Stored data:
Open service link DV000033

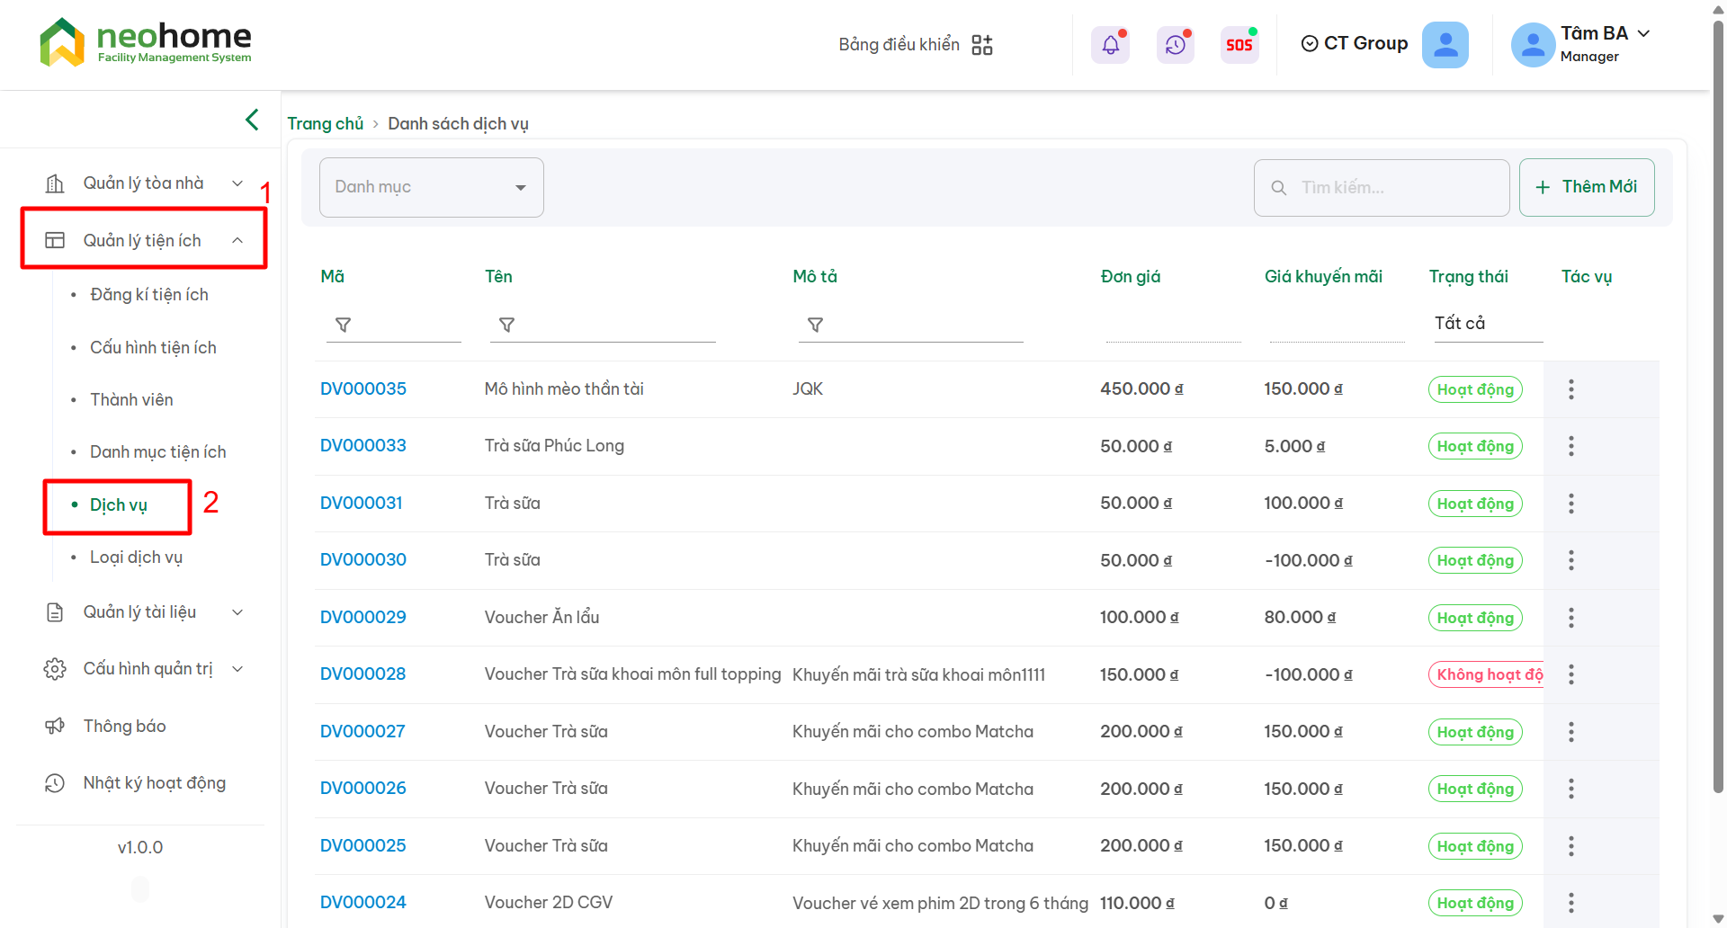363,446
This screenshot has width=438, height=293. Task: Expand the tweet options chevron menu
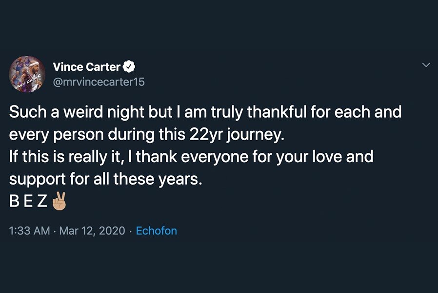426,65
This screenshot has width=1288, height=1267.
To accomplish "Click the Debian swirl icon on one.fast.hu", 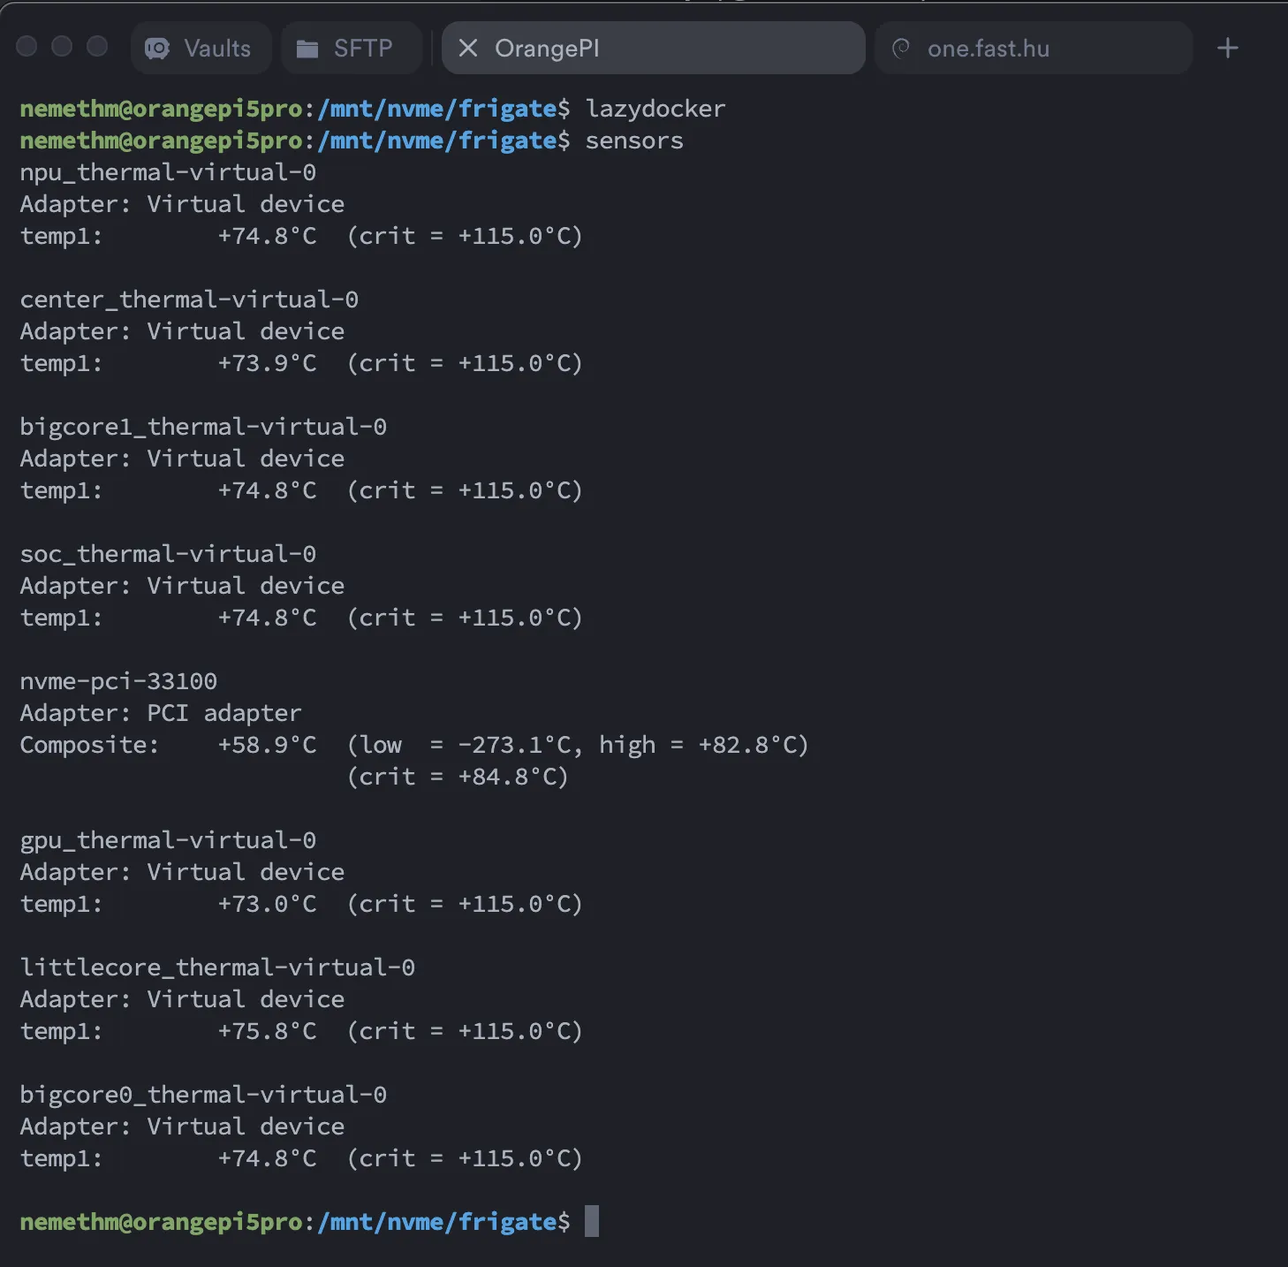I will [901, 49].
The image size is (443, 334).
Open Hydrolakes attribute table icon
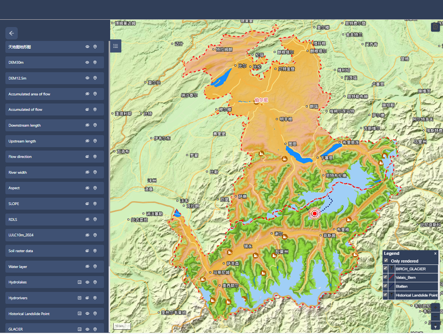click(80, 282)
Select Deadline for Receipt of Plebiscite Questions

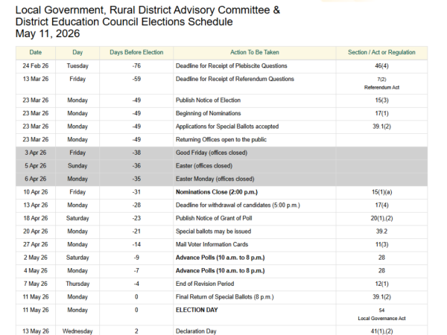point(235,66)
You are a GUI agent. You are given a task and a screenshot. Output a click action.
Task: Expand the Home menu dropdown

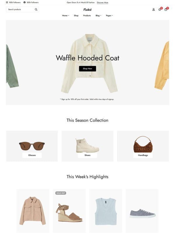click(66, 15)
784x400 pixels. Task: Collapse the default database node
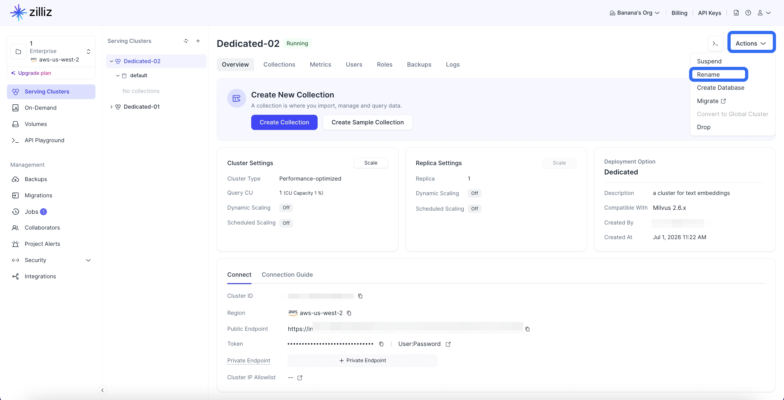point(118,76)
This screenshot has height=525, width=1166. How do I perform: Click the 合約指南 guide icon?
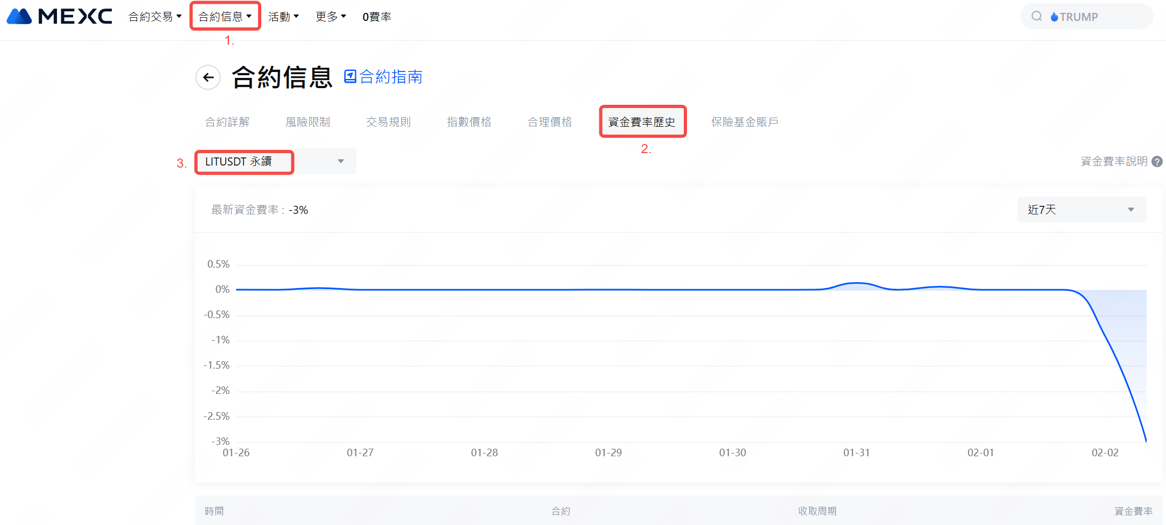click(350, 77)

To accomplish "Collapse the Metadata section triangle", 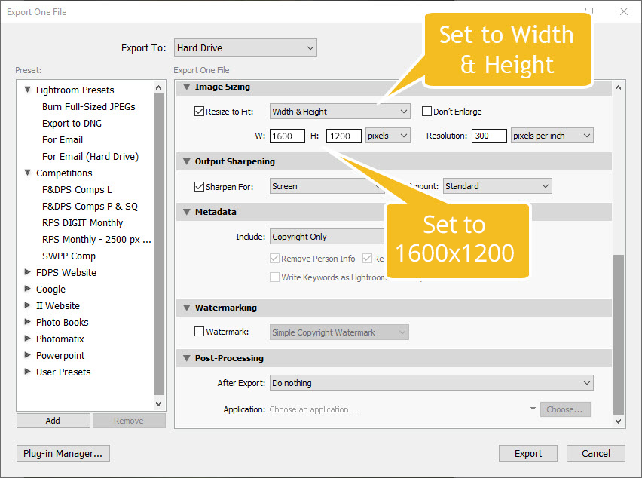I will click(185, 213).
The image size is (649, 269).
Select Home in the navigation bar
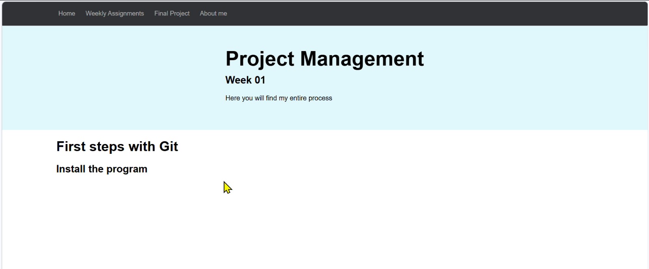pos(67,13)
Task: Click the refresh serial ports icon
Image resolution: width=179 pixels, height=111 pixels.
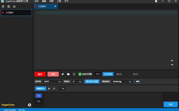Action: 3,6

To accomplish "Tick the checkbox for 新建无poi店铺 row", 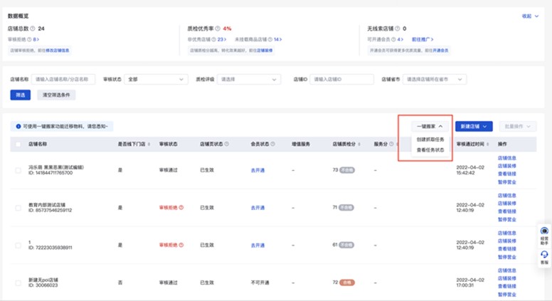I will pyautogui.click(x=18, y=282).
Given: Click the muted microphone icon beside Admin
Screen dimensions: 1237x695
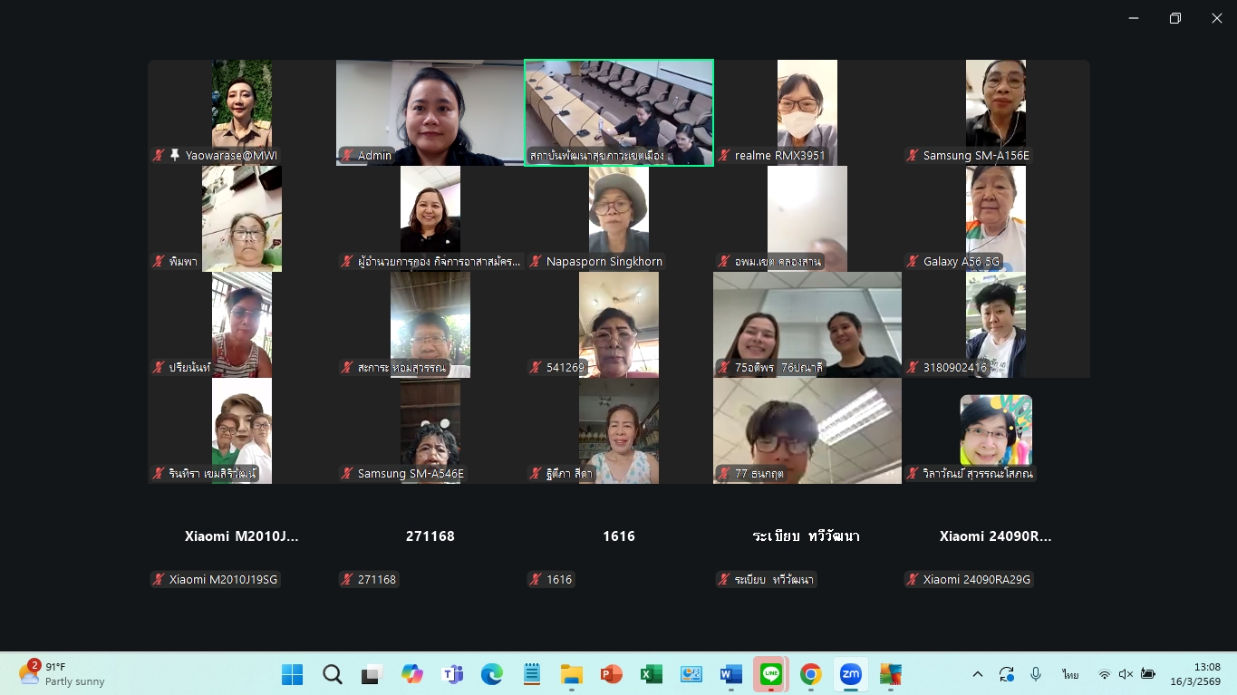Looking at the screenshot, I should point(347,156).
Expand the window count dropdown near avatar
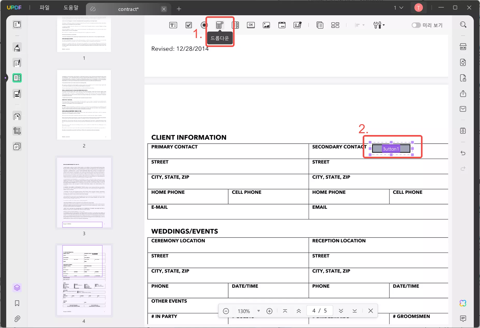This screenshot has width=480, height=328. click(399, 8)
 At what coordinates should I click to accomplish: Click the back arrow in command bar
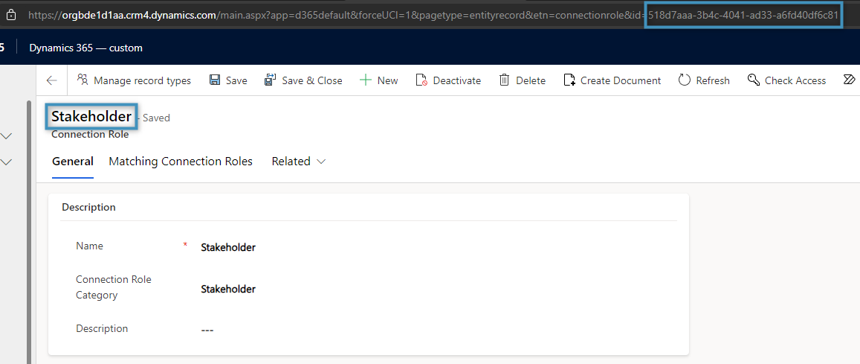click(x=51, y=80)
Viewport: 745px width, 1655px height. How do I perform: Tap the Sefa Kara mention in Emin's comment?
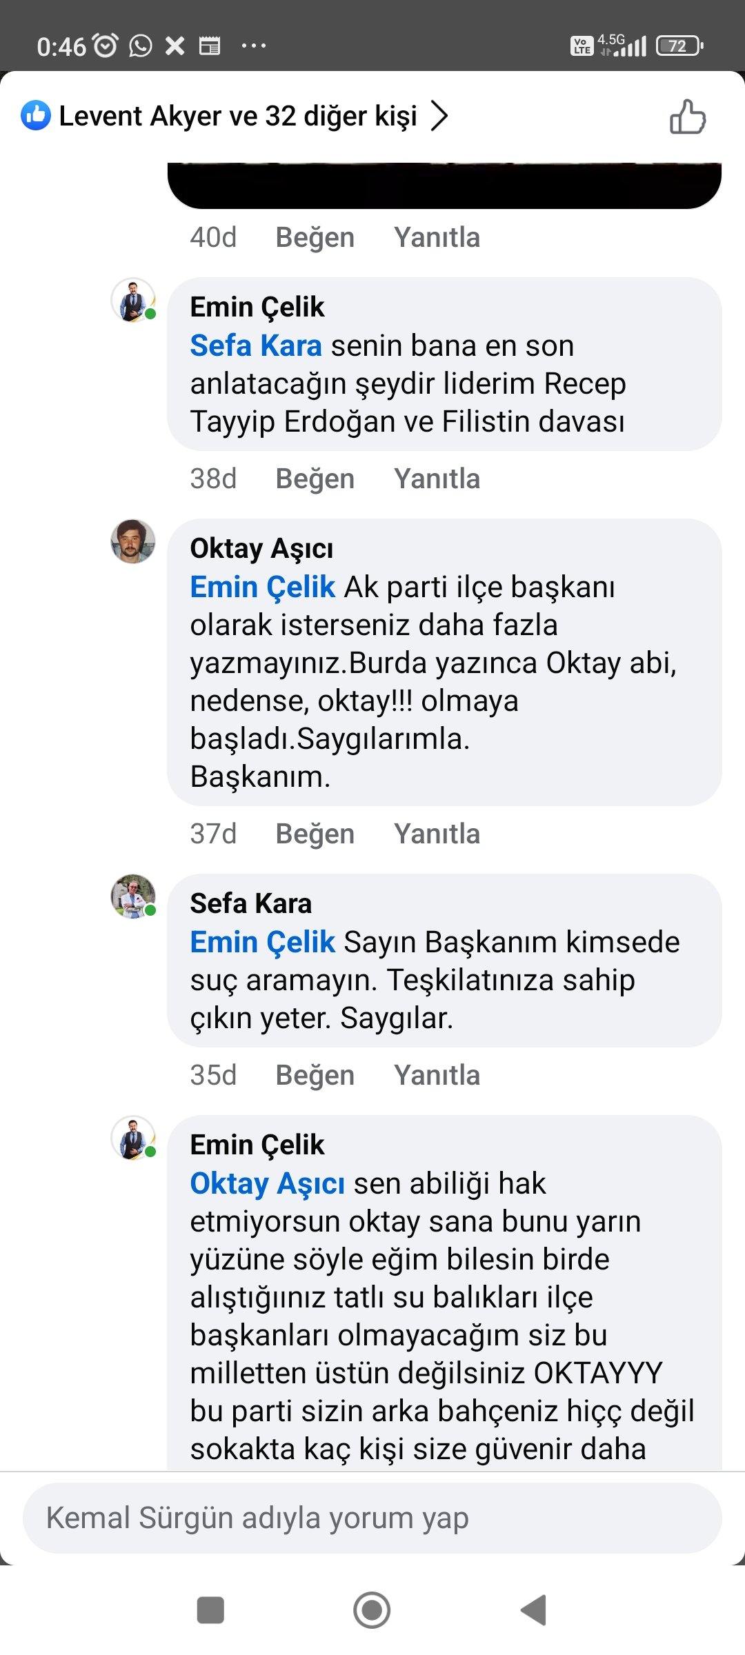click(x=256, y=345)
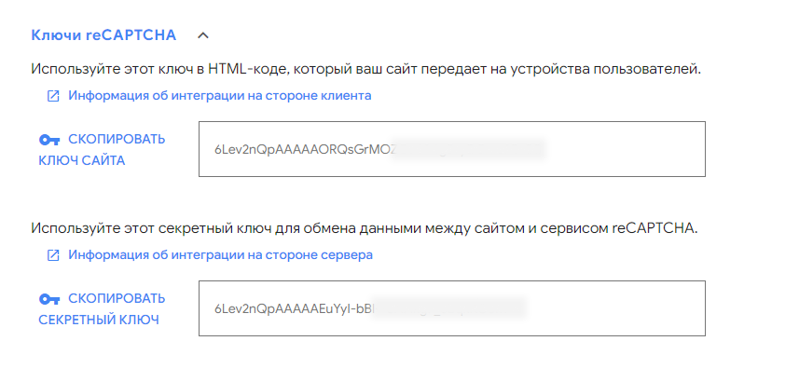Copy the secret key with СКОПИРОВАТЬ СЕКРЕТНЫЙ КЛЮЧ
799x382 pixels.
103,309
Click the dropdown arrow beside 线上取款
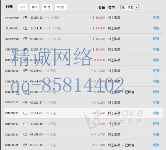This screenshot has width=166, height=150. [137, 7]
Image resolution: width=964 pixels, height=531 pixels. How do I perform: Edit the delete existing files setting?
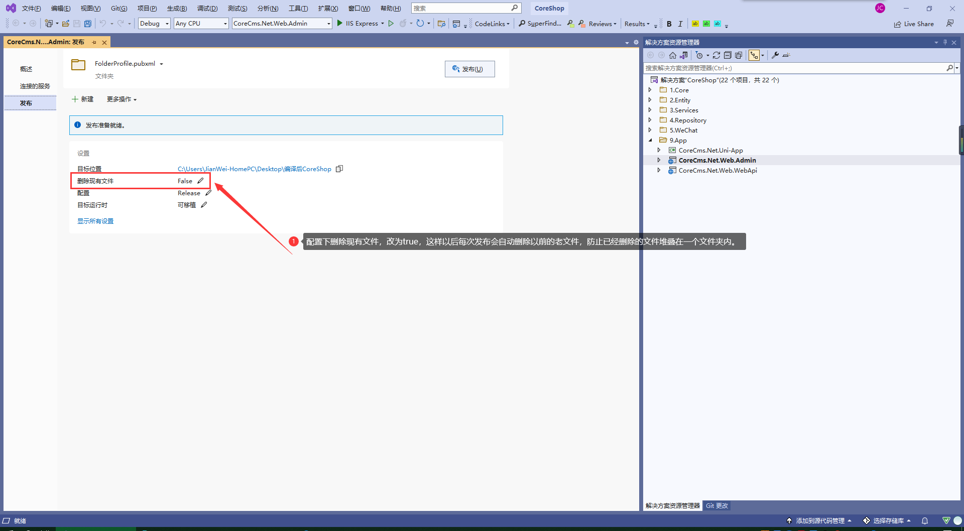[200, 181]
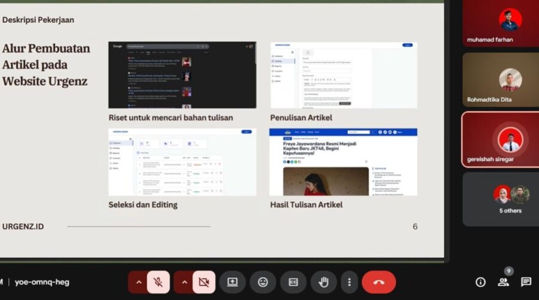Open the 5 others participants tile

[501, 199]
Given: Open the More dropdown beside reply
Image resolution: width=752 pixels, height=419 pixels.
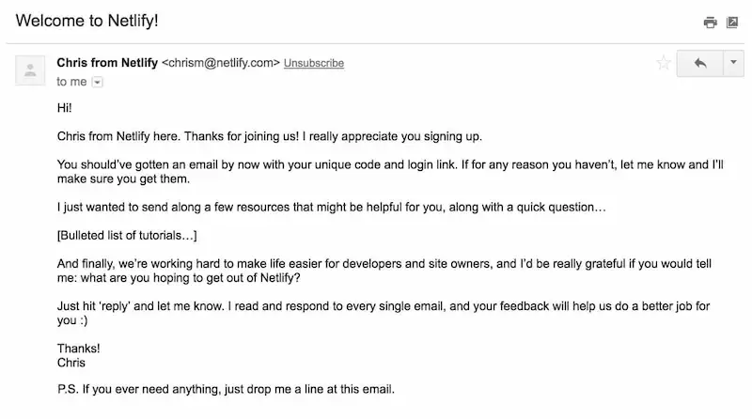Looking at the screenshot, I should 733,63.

● WHAT IS EXPECTED: What is needed is a copy of every line above in which "size" appears.

● EXPECTED ANSWER:
The image size is (443, 334).
The image size is (649, 269).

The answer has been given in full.